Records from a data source
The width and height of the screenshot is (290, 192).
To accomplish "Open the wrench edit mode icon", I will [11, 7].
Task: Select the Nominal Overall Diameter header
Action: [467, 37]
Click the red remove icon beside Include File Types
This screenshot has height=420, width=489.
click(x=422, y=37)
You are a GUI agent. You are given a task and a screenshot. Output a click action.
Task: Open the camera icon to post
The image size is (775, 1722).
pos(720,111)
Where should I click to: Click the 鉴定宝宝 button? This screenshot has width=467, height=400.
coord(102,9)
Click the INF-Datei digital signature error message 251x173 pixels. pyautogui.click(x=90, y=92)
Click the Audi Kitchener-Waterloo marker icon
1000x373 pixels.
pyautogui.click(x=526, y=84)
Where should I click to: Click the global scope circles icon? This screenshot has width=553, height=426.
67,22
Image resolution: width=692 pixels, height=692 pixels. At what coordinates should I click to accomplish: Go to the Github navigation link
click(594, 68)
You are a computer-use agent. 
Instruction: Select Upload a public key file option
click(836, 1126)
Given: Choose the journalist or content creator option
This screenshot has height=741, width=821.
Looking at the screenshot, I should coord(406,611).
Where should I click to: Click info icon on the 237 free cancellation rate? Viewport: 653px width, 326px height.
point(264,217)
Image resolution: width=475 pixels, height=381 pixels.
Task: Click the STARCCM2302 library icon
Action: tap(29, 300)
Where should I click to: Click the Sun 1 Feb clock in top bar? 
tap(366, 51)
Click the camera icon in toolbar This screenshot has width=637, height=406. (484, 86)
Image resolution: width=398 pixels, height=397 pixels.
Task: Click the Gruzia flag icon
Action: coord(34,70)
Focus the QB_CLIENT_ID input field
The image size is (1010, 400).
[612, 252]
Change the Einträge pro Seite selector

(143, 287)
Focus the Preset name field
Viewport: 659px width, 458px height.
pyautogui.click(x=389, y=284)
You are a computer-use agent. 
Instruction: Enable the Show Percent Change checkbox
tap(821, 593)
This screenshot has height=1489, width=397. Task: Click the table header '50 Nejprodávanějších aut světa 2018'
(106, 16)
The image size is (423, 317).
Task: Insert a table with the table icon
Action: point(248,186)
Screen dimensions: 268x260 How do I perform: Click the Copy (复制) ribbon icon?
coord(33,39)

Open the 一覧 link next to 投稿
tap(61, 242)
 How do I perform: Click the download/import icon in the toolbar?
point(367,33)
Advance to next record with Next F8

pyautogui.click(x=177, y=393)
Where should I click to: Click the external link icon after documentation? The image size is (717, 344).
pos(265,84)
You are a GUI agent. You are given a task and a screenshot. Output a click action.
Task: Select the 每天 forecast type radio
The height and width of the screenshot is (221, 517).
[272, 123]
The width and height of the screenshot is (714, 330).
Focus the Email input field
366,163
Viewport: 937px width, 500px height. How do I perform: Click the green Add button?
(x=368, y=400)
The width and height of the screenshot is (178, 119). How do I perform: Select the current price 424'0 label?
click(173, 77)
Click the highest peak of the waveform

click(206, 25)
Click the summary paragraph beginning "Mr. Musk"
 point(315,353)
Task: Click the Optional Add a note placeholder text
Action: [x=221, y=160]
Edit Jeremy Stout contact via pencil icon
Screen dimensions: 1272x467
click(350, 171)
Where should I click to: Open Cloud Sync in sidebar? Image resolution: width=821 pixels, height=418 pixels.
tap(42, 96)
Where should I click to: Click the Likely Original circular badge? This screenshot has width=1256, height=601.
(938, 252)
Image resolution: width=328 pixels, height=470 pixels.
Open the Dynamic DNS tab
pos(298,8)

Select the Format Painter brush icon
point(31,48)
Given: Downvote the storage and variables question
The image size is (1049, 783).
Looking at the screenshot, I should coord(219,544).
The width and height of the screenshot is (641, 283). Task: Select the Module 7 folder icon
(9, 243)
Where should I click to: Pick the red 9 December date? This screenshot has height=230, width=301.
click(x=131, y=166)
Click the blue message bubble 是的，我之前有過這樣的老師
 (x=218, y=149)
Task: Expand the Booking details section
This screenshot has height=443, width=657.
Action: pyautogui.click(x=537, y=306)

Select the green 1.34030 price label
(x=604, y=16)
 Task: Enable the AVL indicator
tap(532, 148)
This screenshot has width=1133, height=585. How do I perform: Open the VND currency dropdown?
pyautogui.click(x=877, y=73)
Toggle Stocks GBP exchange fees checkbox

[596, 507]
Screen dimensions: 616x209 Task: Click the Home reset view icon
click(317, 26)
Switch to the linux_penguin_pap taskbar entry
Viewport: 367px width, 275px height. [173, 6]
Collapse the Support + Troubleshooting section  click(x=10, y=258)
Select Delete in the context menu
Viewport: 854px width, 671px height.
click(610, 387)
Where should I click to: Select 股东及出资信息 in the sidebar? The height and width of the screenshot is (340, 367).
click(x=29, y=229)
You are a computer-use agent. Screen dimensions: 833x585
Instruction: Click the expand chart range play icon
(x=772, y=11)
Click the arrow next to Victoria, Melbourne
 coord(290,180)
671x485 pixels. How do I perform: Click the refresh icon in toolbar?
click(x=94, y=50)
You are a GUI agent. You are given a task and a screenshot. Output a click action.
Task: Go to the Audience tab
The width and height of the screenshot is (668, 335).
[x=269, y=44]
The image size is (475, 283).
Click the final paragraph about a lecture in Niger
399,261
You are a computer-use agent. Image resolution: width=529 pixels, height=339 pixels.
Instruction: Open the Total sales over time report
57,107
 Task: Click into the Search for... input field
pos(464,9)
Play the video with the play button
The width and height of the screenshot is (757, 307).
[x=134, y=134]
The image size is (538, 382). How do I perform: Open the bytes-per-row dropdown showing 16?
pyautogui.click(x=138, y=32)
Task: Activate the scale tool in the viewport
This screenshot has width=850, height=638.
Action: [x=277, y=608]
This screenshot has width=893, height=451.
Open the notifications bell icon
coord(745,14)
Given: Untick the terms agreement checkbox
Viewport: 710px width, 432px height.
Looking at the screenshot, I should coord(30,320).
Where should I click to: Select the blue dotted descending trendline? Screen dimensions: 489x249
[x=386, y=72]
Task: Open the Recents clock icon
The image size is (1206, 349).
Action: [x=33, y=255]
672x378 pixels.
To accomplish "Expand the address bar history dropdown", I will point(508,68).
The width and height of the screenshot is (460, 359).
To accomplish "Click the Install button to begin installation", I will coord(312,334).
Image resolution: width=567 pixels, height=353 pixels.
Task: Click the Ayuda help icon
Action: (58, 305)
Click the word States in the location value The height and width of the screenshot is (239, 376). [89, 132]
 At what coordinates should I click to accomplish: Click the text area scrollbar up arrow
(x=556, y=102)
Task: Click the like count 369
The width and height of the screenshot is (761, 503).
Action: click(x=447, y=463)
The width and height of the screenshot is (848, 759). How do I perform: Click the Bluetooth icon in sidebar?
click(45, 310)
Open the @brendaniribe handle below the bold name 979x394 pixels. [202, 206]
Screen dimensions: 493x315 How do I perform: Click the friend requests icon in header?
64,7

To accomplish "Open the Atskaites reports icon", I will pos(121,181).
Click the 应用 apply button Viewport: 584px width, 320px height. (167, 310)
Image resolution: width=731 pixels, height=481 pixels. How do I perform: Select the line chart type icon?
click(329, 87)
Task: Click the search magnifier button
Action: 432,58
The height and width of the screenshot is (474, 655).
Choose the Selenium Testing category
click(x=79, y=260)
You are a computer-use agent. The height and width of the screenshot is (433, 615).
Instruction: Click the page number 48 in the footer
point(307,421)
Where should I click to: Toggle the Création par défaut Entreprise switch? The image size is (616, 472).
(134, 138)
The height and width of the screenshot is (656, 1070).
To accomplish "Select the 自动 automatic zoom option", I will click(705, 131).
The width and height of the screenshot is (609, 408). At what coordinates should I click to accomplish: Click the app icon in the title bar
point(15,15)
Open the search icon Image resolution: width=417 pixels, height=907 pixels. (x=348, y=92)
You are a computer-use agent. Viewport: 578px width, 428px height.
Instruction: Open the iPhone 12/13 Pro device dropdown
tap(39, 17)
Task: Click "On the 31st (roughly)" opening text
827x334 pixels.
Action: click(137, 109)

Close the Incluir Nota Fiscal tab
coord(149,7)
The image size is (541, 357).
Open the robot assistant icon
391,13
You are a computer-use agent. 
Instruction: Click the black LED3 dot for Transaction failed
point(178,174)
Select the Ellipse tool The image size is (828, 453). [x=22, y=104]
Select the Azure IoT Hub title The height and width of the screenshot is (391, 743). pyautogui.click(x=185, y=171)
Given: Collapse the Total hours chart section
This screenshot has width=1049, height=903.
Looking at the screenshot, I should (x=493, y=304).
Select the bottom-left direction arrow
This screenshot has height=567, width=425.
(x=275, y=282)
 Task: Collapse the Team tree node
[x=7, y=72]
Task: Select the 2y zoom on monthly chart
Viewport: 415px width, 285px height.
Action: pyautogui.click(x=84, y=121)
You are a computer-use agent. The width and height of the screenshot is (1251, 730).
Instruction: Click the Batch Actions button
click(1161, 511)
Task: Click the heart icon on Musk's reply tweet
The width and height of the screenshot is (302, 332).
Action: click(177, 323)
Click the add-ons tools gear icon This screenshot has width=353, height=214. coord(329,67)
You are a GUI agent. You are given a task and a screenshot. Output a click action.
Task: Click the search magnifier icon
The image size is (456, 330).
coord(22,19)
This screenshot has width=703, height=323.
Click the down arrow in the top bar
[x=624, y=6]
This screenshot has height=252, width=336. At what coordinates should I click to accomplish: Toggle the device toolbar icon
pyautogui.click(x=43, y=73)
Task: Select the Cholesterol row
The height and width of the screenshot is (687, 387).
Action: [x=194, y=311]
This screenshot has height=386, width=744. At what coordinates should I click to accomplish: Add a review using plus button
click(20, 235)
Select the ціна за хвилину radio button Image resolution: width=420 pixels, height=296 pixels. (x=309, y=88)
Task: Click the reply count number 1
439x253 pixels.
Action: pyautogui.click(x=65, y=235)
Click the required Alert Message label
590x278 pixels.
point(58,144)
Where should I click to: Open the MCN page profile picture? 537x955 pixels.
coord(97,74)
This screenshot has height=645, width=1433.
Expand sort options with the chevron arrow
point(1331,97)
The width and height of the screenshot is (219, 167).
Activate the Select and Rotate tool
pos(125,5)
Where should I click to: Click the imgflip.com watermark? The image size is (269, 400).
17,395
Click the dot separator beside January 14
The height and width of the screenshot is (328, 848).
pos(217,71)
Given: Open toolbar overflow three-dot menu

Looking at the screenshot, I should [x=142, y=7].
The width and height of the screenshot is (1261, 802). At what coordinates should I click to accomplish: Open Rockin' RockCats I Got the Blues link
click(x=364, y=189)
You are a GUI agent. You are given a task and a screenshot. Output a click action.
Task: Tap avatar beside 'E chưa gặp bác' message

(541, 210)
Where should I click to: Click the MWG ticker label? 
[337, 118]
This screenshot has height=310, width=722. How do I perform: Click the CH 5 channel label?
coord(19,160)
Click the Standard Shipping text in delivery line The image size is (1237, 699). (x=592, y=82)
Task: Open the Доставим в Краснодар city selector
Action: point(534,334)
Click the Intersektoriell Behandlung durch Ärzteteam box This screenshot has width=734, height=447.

◆ TASK TO CARRY OUT
Taking the entries above, write out exactly the lines starting with the line containing "Where should I click to: Pick" and going on through the line containing "Select Delete in the context menu", both included, and nothing else.

◆ FINISHED TASK
Where should I click to: Pick the red 9 December date? This screenshot has height=230, width=301.
click(x=131, y=166)
Click the blue message bubble 是的，我之前有過這樣的老師
 (x=218, y=149)
Task: Expand the Booking details section
This screenshot has height=443, width=657.
Action: pyautogui.click(x=537, y=306)

Select the green 1.34030 price label
(x=604, y=16)
 Task: Enable the AVL indicator
tap(532, 148)
This screenshot has width=1133, height=585. How do I perform: Open the VND currency dropdown?
pyautogui.click(x=877, y=73)
Toggle Stocks GBP exchange fees checkbox

[596, 507]
Screen dimensions: 616x209 Task: Click the Home reset view icon
click(317, 26)
Switch to the linux_penguin_pap taskbar entry
Viewport: 367px width, 275px height. [173, 6]
Collapse the Support + Troubleshooting section  click(x=10, y=258)
Select Delete in the context menu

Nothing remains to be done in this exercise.